→ Instructions to follow: Copy out every line of the material below without changing a word, and leave the pictures out of your copy.

--------------------------------------------------

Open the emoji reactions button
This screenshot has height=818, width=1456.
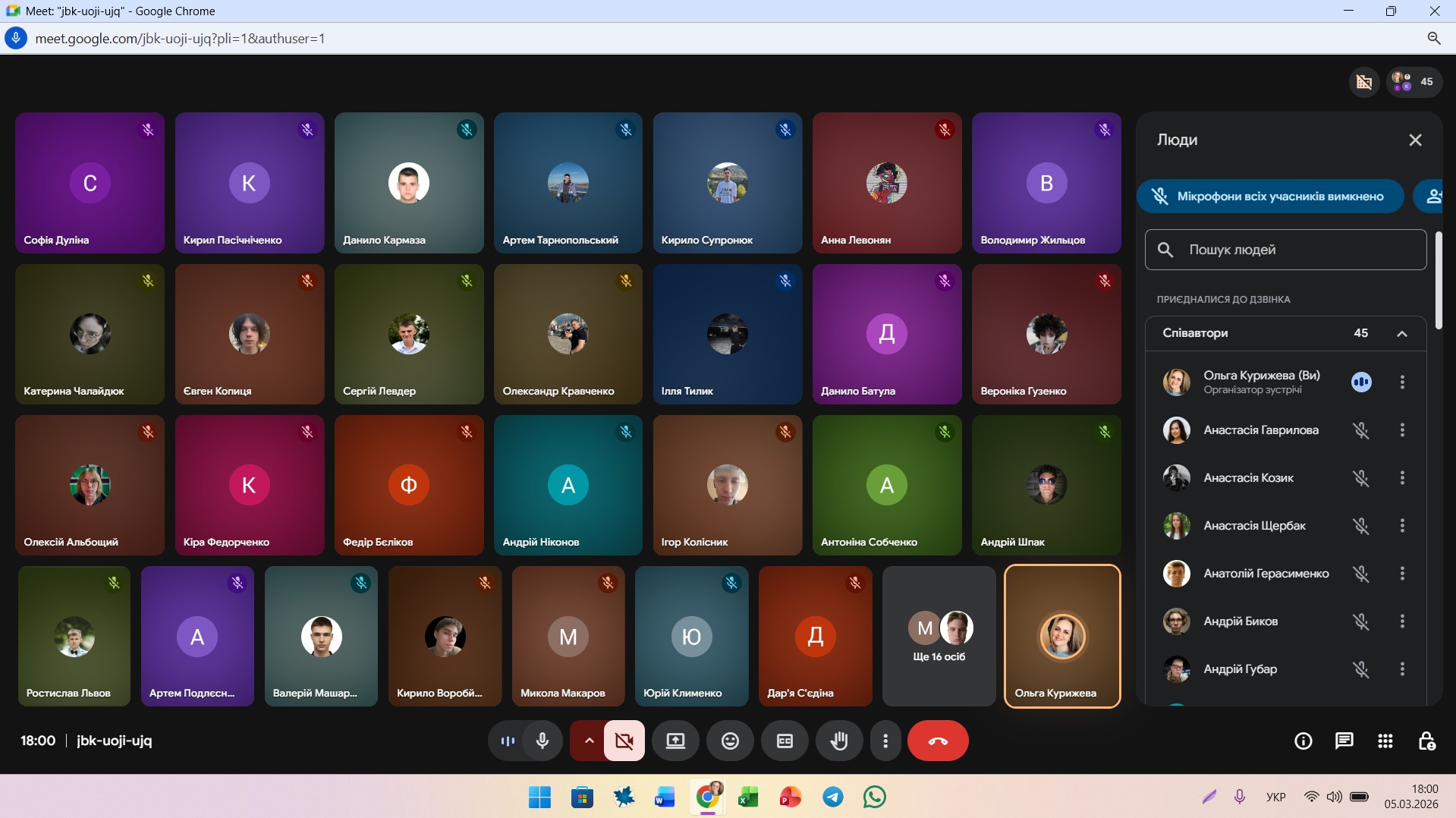(730, 741)
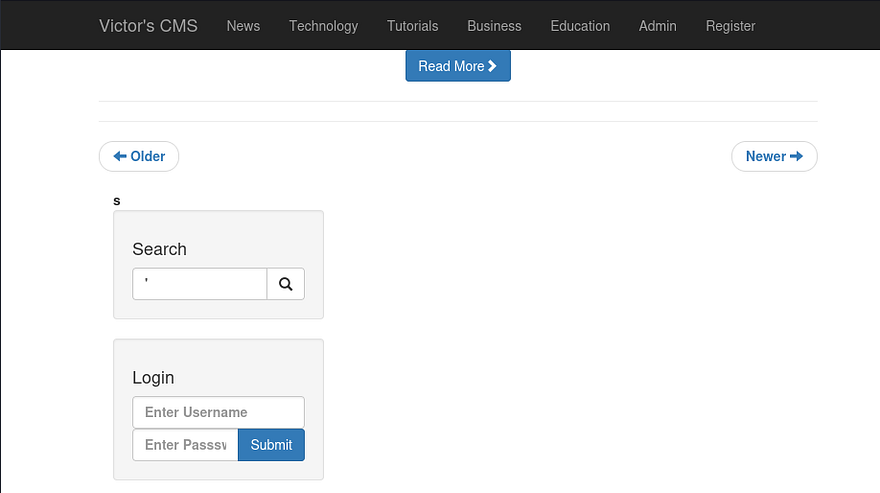The width and height of the screenshot is (880, 493).
Task: Click the right arrow icon on Newer
Action: pos(796,156)
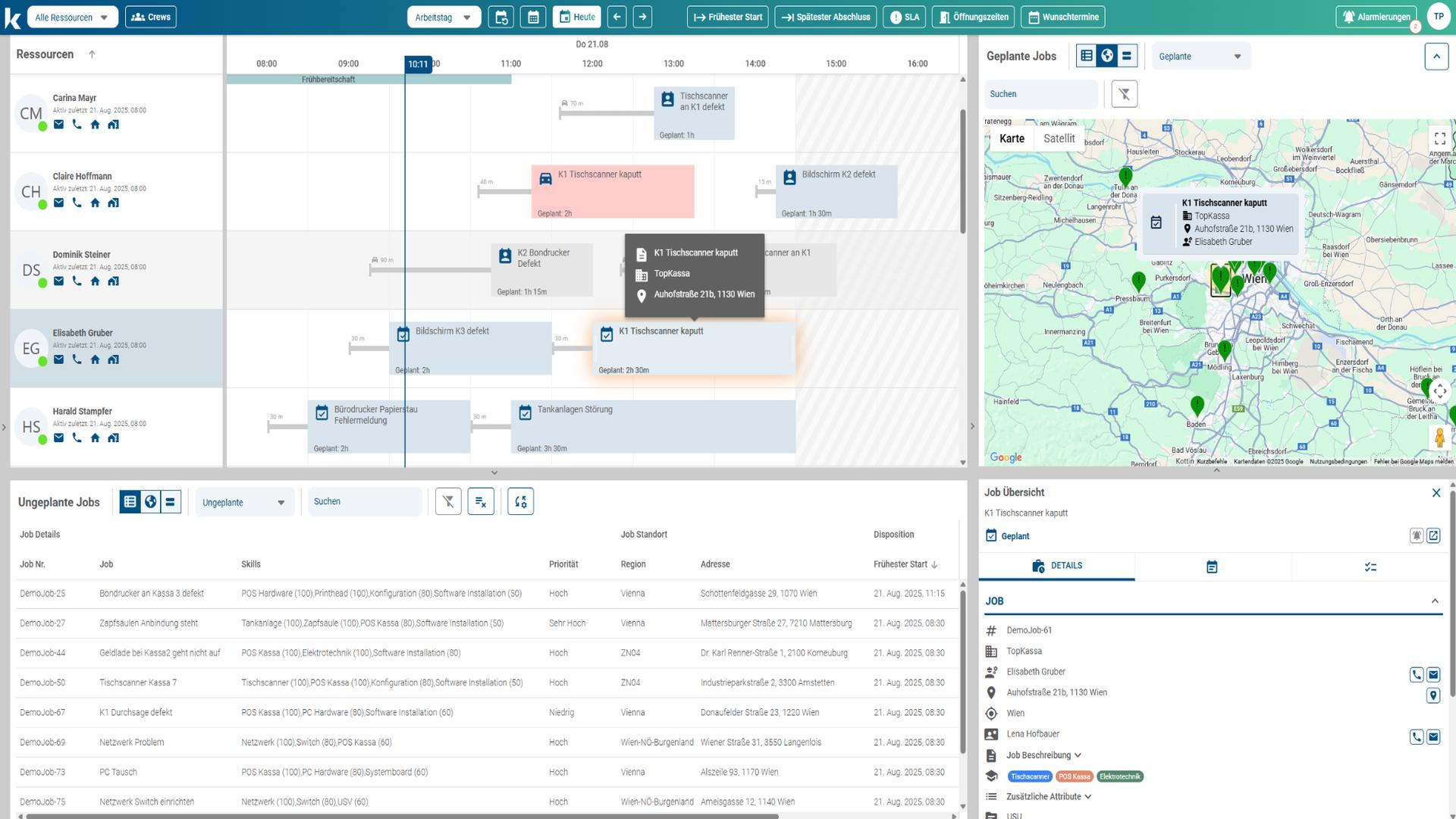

--------------------------------------------------

→ The result:
Open the emoji reactions button
This screenshot has height=818, width=1456.
(730, 741)
The width and height of the screenshot is (880, 493).
Task: Click the right arrow icon on Newer
Action: pos(796,156)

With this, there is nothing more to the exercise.